Project adds 6.4 million gold reserve ounces in Chile
(This news release contains forward-looking information about expected future events and performance of the Company. We refer to the risks and assumptions set out in our Cautionary Statement on Forward-Looking Information located at the end of this release. All dollar amounts are expressed in U.S. dollars, unless otherwise noted.)
TORONTO, July 15, 2020 (GLOBE NEWSWIRE) — Kinross Gold Corporation (TSX:K; NYSE:KGC) (“Kinross” or the “Company”) today announced the results of a pre-feasibility study (“PFS”) for its Lobo-Marte project in Chile.
Lobo-Marte offers the potential of a cornerstone asset with attractive all-in sustaining costs1, 2 to enhance Kinross’ long-term production profile. The project adds a significant 6.4 million gold ounces, representing an approximately 25% increase, to the Company’s 2019 year-end mineral reserve estimates in a favourable mining jurisdiction. The reserve addition also increases Kinross’ reserve life index3 by approximately 2.5 years.
The PFS estimate includes total life of mine production of approximately 4.5 million Au oz., average cost of sales of $545 per Au oz.1, 2 and average all-in sustaining cost of sales of $745 per Au oz.1, 2 during a 15-year mine life, which includes 12 years of mining followed by three years of residual processing. The project has attractive grades and a low estimated strip ratio, in part due to historical stripping completed at the Marte pit.
|Lobo-Marte pre-feasibility study highlights|
|Life of mine production (million Au oz.)||4.5|
|Life of mine ore processed (million tonnes)||147|
|Average grade processed (Au g/t)||1.35|
|Average production cost of sales (per Au oz.)1, 2||$545|
|Average all-in sustaining costs (per Au oz.)1, 2||$745|
|Average recovery rate Au||71%|
|Average processing cost (per tonne)||$9.85|
|Average mining cost (per tonne mined)4||$2.20|
|Life of mine average G&A costs (million per year)||$30|
The PFS contemplates an open pit, heap leach and SART (Sulphidization, Acidification, Recycling and Thickening) plant operation using rope conveyors and mining the Marte and Lobo deposits in succession. Kinross has previously used SART technology successfully in the region.

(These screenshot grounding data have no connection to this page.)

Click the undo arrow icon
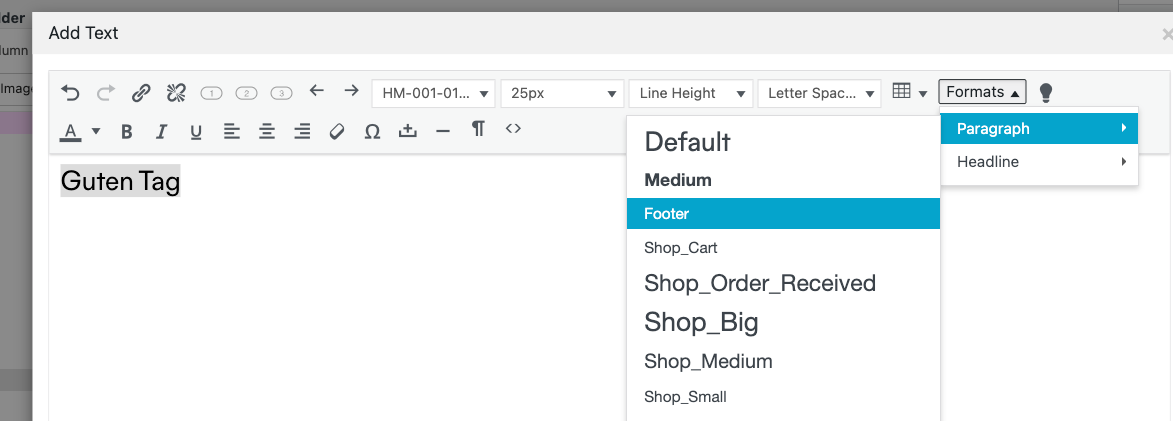 [70, 93]
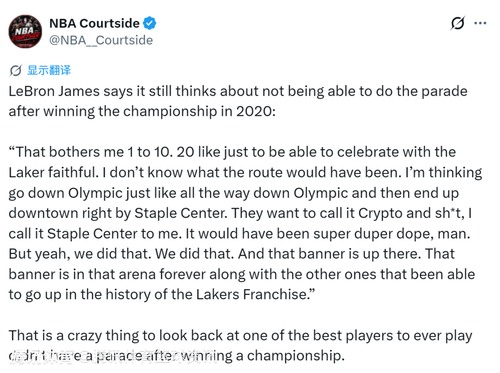This screenshot has width=500, height=373.
Task: Click the final line "winning a championship."
Action: [176, 356]
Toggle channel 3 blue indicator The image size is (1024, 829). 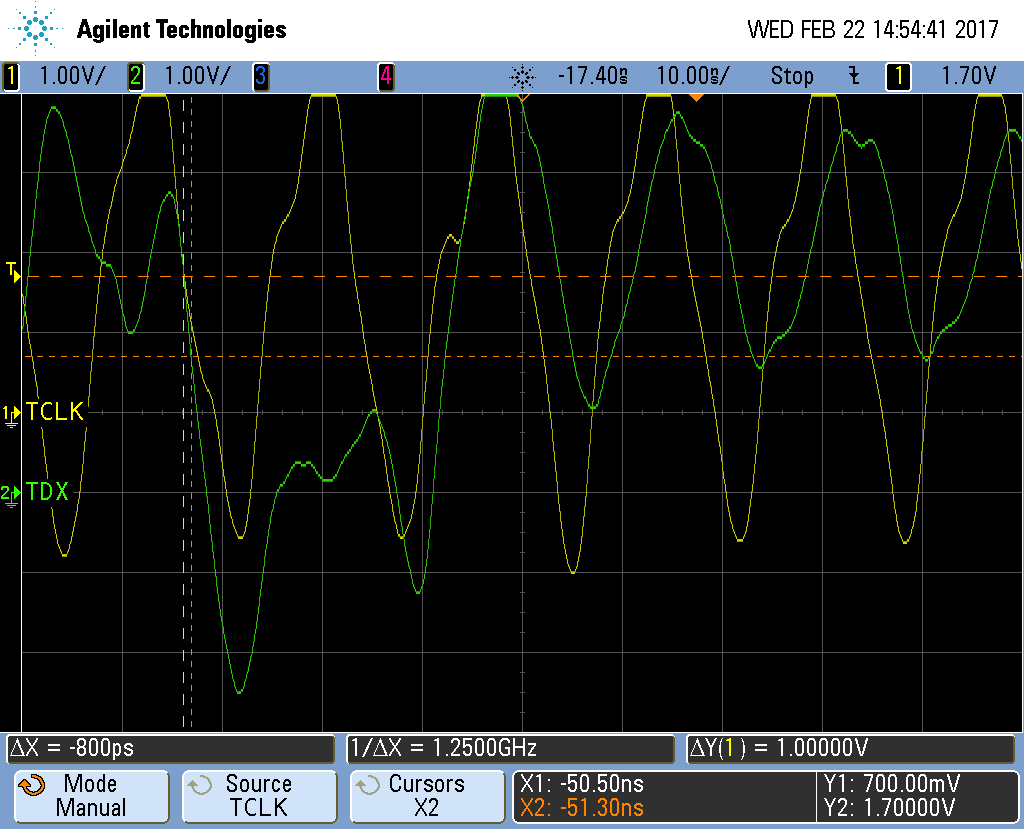coord(260,76)
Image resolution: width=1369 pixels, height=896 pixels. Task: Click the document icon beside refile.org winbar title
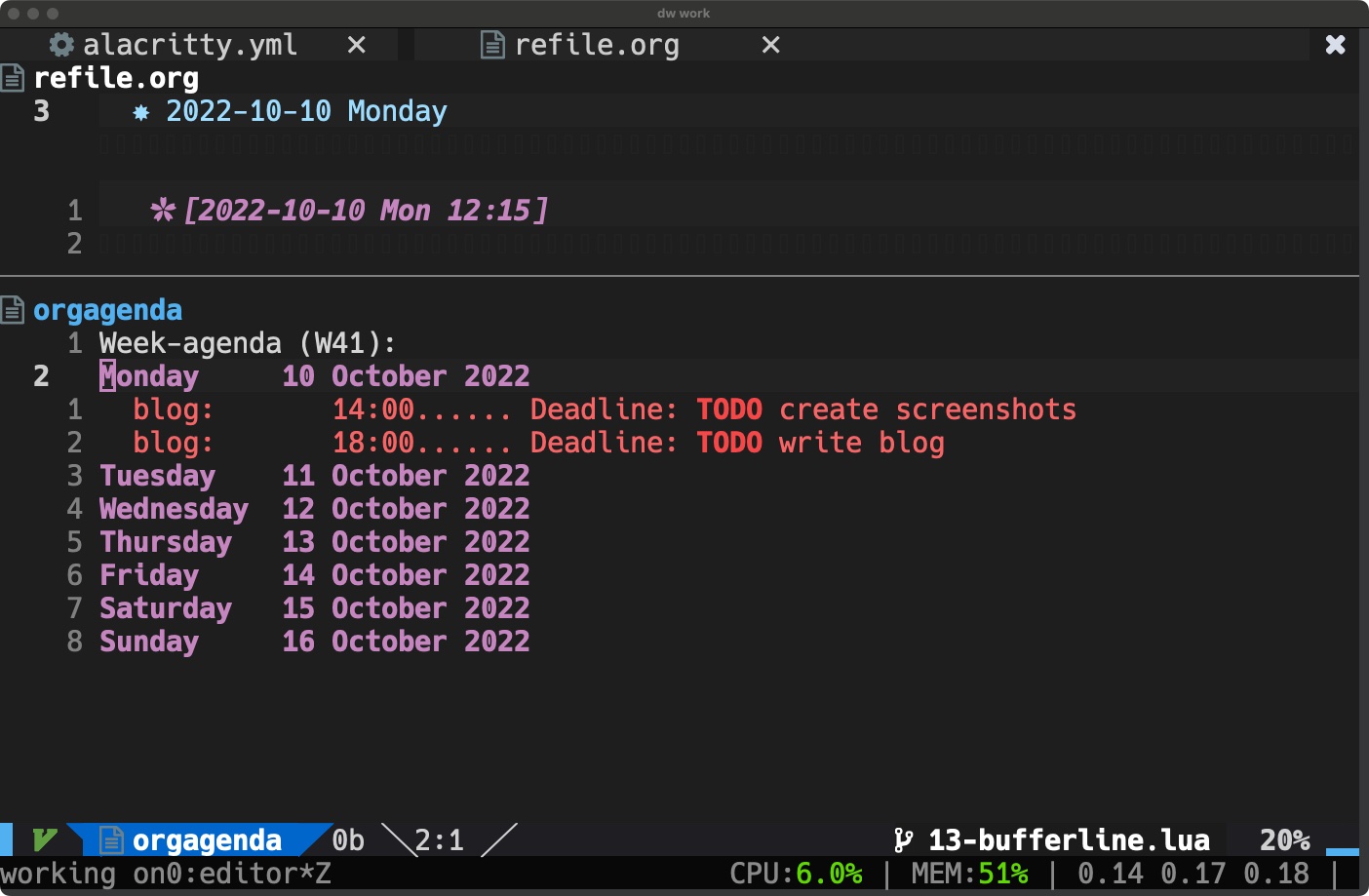[13, 78]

Subject to a positive development decision, the PFS estimates Lobo-Marte project construction beginning in 2025, with first production expected in 2027. Production would commence after the conclusion of mining at the Company’s La Coipa project, which is located approximately 50 kilometres northwest of Lobo-Marte, and where the Company is continuing to explore opportunities to extend mine life.
“The Lobo-Marte project provides Kinross with an excellent, organic development option that has attractive all-in sustaining costs and offers substantial upside leverage to the gold price, without increasing project cost requirements and risk,” said J. Paul Rollinson, Kinross President and CEO. “The project represents a potential synergistic, long-term mine life extension in a favourable mining jurisdiction and delivers a significant 6.4 million ounce addition to our current gold reserve estimates, increasing the Company’s overall reserve mine life. As we move forward with the feasibility study for this longer-term project, we will continue to prioritize balance sheet strength and disciplined capital allocation.”

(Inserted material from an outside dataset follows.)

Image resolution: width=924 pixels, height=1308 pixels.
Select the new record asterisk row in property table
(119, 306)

The Company plans to commence a feasibility study later this year, with scheduled completion in Q4 2021. The feasibility study is expected to provide the detailed engineering and project description required for permitting and submission of an Environmental Impact Assessment.
Strong upside to gold price
Lobo-Marte’s economics are leveraged to the price of gold, as the PFS mine plan and estimated net present value (NPV) and internal rate of return (IRR) at various gold prices are based on pit designs using a $1,200/oz. gold price. Since the project also assumes the same pit designs at higher gold prices, the project is expected to realize upside value and increase margins at higher gold prices without having to increase stripping or cost estimates, thereby reducing risk and providing downside protection.

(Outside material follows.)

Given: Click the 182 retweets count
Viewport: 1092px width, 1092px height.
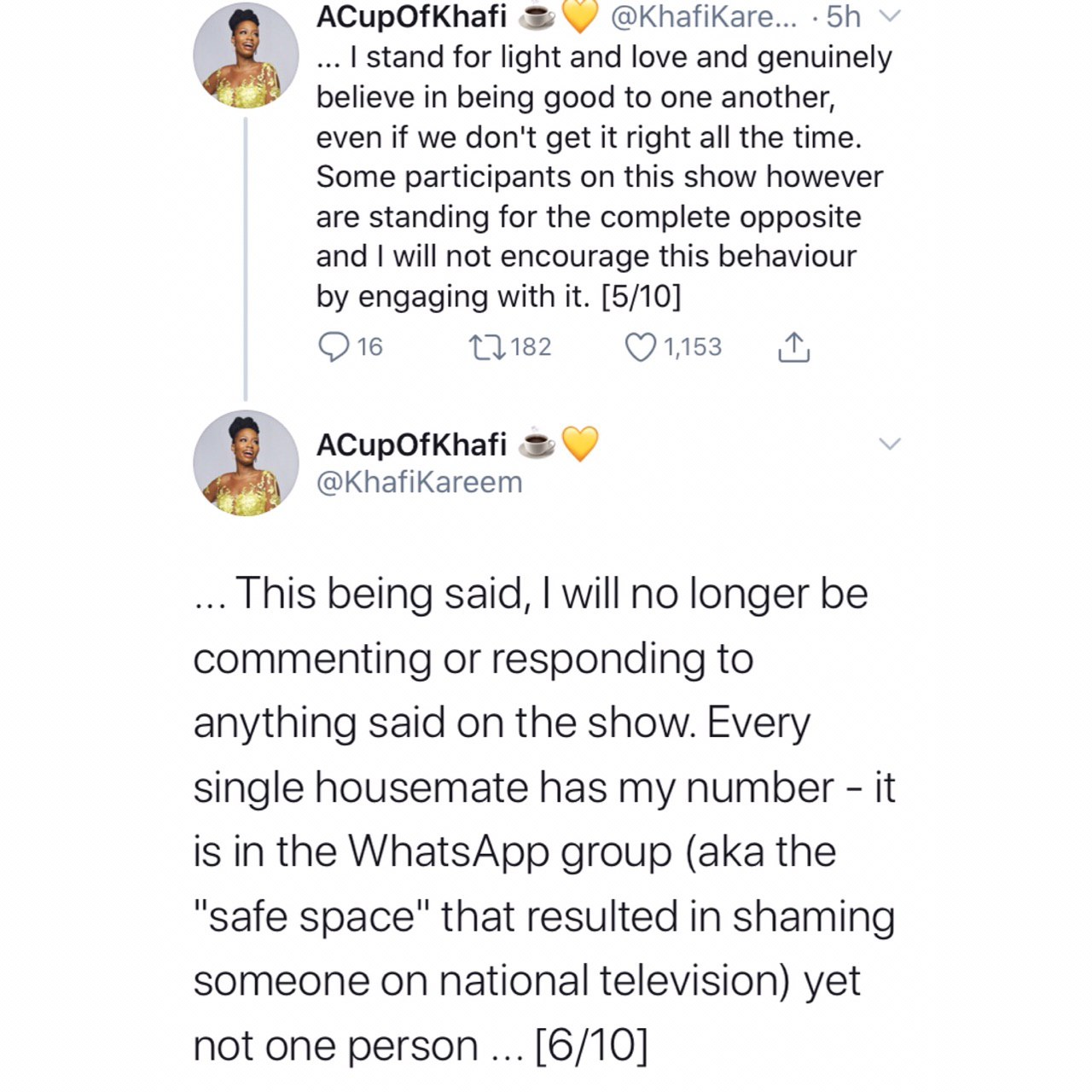Looking at the screenshot, I should click(x=531, y=347).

|Lobo-Marte IRR and NPV estimates based on pit designs using $1,200/oz. gold price*|
|Kinross reserve price
|Consensus long-term price
| Spot price
|NPV6||$150 million||$770 million||$1,355 million|
|*Key assumptions include: $1,200/oz. gold price, $45/bbl oil price, 800 Chilean peso to the U.S. dollar, and $2.40/lb copper price.|
The initial estimated capital cost for the project is $765 million, plus approximately $230 million in contingency. The estimated capital costs includes mine equipment, crushing and storage facilities, conveyors, and site utilities and infrastructure. Sustaining infrastructure costs are expected to average approximately $30 million per year over the life of the operation, while sustaining capitalized stripping costs are expected to average approximately $45 million per year over 12 years of mining7.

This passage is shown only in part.